The Economics of Fire Protection
By Arnold Kling
Surely, someone has done this?
I assume that fire-fighting is an industry with declining average costs. Suppose that it takes $1 million in fixed costs per year to maintain the fire department (that includes normal profit, aka opportunity cost), the variable cost per fire is $10,000, and on average you put out 100 fires a year.
Your total costs are $2 million. If you try to make them back by charging $20,000 per fire, a competitor will come in and charge less. So you cannot sustain that price.
The cost structure implies natural monopoly. A two-part tariff is probably optimal. You charge a “membership fee” to cover the $1 million in fixed costs and then charge a fire-fighting fee of $10,000 to put out each fire, paid by the owner who has the fire. Some customers might want insurance against having to pay the fire-fighting fee, in which case they would prefer to pay a higher “membership fee” and a lower fire-fighting fee.
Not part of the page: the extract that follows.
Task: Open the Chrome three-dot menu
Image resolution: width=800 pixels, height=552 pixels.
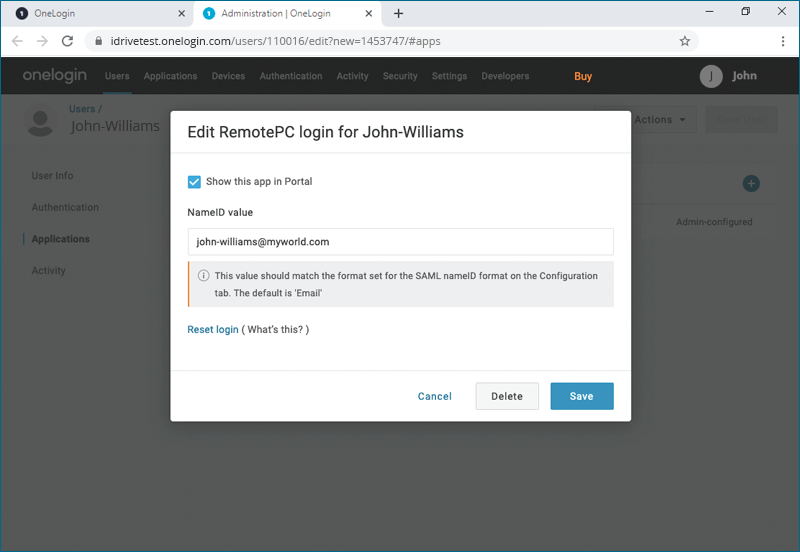Action: point(782,41)
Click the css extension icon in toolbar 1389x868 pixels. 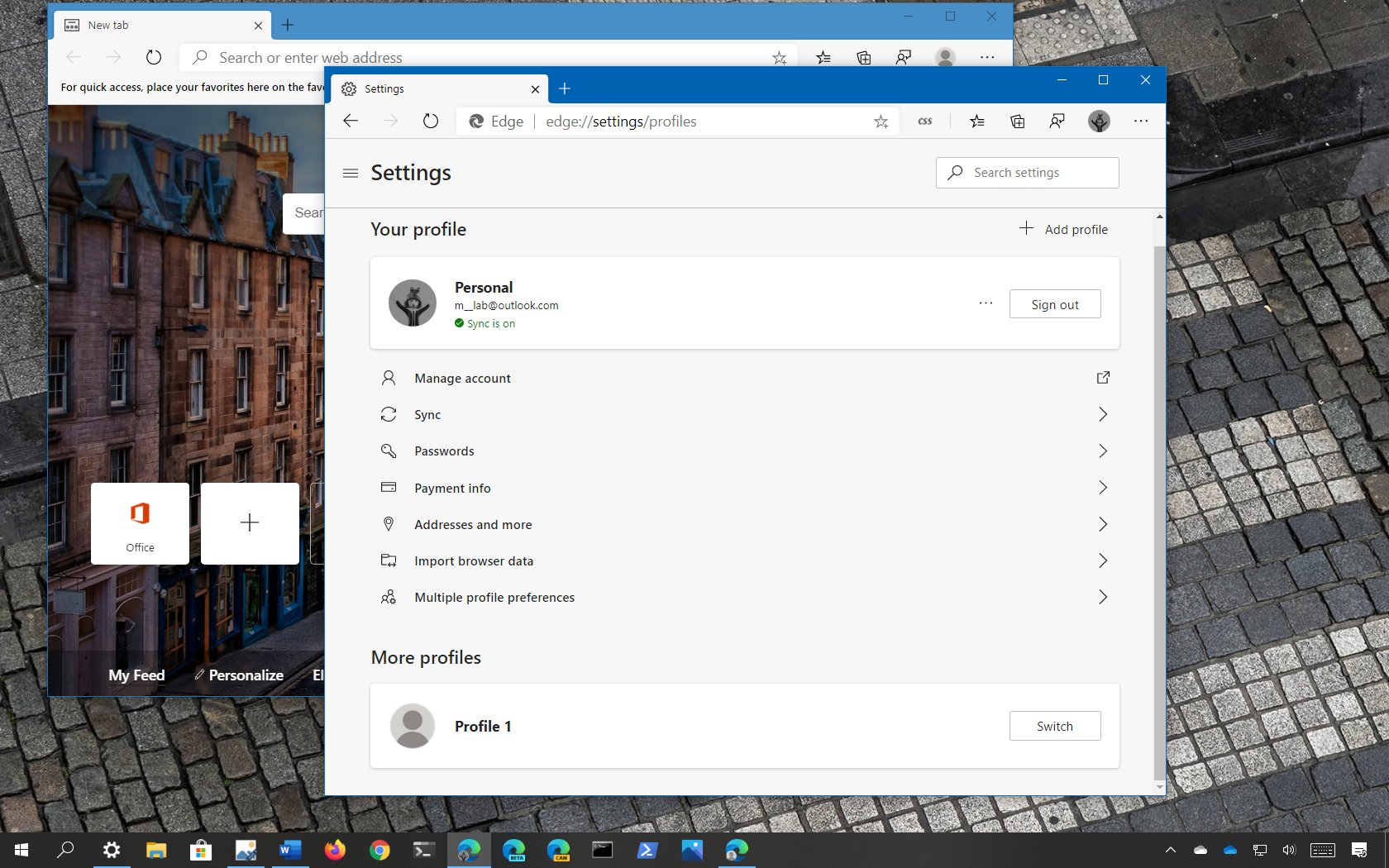coord(925,122)
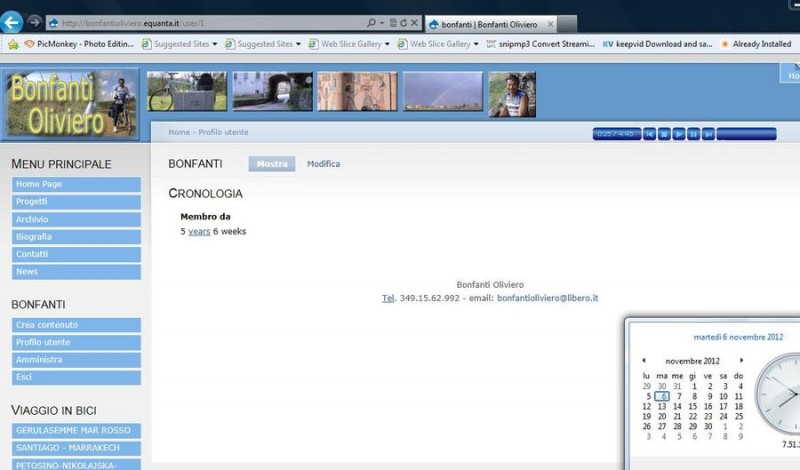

Depending on the degree of moral hazard, the fire company might provide this insurance, perhaps even charging nothing for fighting the actual fire.
The more members a fire company has, the lower the membership fee. Hence the tendency toward natural monopoly.
The interesting question, in light of the recent controversy, is what happens when a consumer opts out. What would the fire company do about a non-member’s fire? In theory, it could charge the variable cost of $10,000, but that would eliminate the incentive to be a member. So it has to charge a lot more than that to non-members.
Suppose that there are two fire departments that can obtain enough members to be profitable (perhaps their services are slightly differentiated, so neither drives the other one out of business). Now, a fire breaks out at a home where the owner is not a member of either fire protection service. The owner offers to pay to have the fire put out. Do the two companies compete the price down to $10,000? If so, then how do they convince people to pay membership fees? If not, then how do they enforce what amounts to collusion?
Is there a libertarian solution for declining-average-cost industries?